Василий Аксенов:«В нашем институте было очень много венгерских студентов. И многие наши друзья, окончив курс, вернулись на родину. Однажды в киножурнале перед сеансом мы увидели нашего сокурсника, который стоял среди повстанцев с автоматом на груди. Его звали Жигмунд Тодт. Мы ходили с другом пятнадцать раз в кино, чтобы удостовериться, что это он. И это был он».
Советская молодежь воспитана на романтических идеалах революции. Каждый школьник знает: только революция даст людям свободу. Восставший народ всегда прав, а те, кто в него стреляет, — нет. Подавив венгерское восстание, считают многие, Советский Союз предал дело Ленина и возвращается к сталинизму.
Василий Аксенов:«Я тогда был готов идти на защиту Венгрии. Если бы я оказался в Будапеште, я бы, конечно, был там, на баррикадах».
В нескольких городах советские студенты пишут листовки в поддержку восставших венгров и поляков. В Ленинградском горном институте участники студенческого литературного объединения сочиняют стихи, клеймящие действия наших войск в Будапеште. Наиболее известным становится стихотворение Лидии Гладкой:
Там красная кровь — на черный асфальт,
Там русское «Стой!» — как немецкое «Halt!»

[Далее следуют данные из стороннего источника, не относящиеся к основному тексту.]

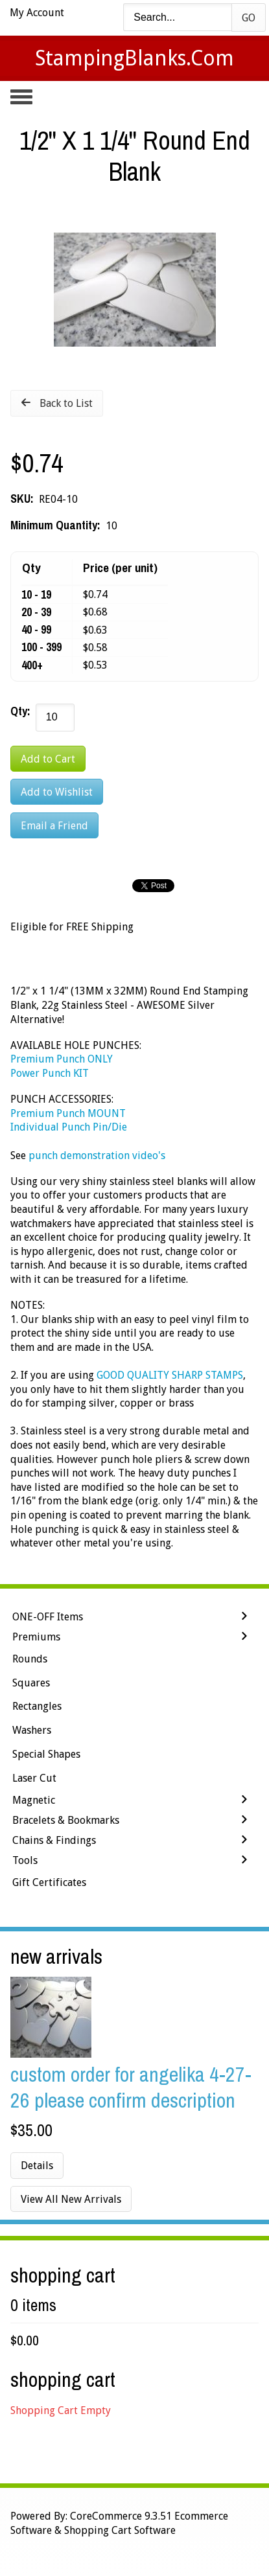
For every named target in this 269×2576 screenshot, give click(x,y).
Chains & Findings (54, 1840)
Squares (31, 1683)
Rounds (29, 1659)
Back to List (66, 403)
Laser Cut (34, 1778)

«Каховку» поют на чужом языке,
И наш умирает на нашем штыке.
Александр Городницкий:«Был чудовищный скандал. Лиду вызвали на заседание парткома, стучали кулаком, кричали: „мы вас всех тут посадим!“.
Решением парткома Горного института весь тираж сборника студенческой поэзии приговорен к сожжению. Венгерская революция, начавшаяся из костров из советской литературы в Будапеште, заканчивалась таким же костром в Ленинграде.
Поэтессу спасло то, что она была беременна и собиралась с мужем уехать на Сахалин.
Хрущев и его окружение действительно испугались. Они думали, что студенчество и молодежь могут быть опорой в движении, подобном венгерскому. Правительство активно занялось воспитанием молодежи, в самом конце 1956 года начали сажать в тюрьмы „неугодных и замеченных“».
Ирма Кудрова:«Мы собирались на квартирах и обсуждали события последних дней. Среди нас были люди, которые посещали библиотеки и читали материалы в газетах, выходящих за пределами нашей страны. Читали „Трибуна люду“ — это польская газета. Читали югославскую „Борбу“. Мы отовсюду набирали сведения, чтобы пересмотреть то мировоззрение, которое сложилось у нас к этому времени. Еще мы слушали „голоса“. Лучше всего принималось ВВС. Было плохо слышно, но мы знали, в какое время надо слушать. Например, по воскресеньям „глушили“ меньше. Мы с ужасом ждали, войдут или не войдут наши войска в Будапешт. Они вошли. Это было потрясением для меня и для всех моих друзей.
После доклада Хрущева мы уже не могли слепо доверять всему что пишут наши газеты. Мы хотели выработать самостоятельное отношение ко всему происходящему. В ближайшие два месяца были написаны статьи, посвященные венгерскому процессу. Одна работа написана Виктором Шейнисом, вторая — Револьтом Пименовым. Они различались только в небольших деталях. Однажды мы собрались на квартире у Пименова, чтобы обсудить его тезисы. И в марте Пименова арестуют».